## Work request
Scan the data below for lines holding the word "from", and copy each line found.

## Given records
* * * * *

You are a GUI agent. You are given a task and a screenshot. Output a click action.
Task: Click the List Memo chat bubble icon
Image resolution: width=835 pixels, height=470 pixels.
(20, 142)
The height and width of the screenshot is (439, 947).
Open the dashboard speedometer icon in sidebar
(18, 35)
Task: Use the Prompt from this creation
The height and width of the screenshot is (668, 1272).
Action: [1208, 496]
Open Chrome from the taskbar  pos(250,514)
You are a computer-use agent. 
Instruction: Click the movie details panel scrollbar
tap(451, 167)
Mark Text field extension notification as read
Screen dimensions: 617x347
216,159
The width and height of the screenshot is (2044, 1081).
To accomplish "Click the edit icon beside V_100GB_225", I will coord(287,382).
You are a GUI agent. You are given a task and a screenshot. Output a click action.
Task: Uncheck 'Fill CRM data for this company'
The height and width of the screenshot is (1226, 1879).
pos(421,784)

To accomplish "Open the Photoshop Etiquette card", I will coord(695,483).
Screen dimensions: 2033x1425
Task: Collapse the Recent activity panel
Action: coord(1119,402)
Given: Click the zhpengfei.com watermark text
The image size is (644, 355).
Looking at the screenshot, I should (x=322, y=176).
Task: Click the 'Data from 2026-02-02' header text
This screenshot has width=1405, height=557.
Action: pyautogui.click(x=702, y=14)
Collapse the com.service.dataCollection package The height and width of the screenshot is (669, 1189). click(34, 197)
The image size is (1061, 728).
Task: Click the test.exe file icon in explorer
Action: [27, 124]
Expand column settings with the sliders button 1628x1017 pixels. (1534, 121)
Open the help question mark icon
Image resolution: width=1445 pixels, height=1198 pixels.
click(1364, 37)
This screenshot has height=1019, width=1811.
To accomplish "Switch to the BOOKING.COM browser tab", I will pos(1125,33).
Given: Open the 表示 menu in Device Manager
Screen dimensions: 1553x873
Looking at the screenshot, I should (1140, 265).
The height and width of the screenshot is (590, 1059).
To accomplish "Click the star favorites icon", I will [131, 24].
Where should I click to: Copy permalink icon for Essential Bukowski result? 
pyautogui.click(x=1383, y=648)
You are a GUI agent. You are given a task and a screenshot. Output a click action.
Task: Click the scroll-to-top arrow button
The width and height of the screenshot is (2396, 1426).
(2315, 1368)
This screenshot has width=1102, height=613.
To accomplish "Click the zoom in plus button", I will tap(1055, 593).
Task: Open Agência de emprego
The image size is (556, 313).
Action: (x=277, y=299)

* * * * *

## Exercise result
Task: Use the Prompt from this creation
Open Chrome from the taskbar  pos(250,514)
Task: Click the 'Data from 2026-02-02' header text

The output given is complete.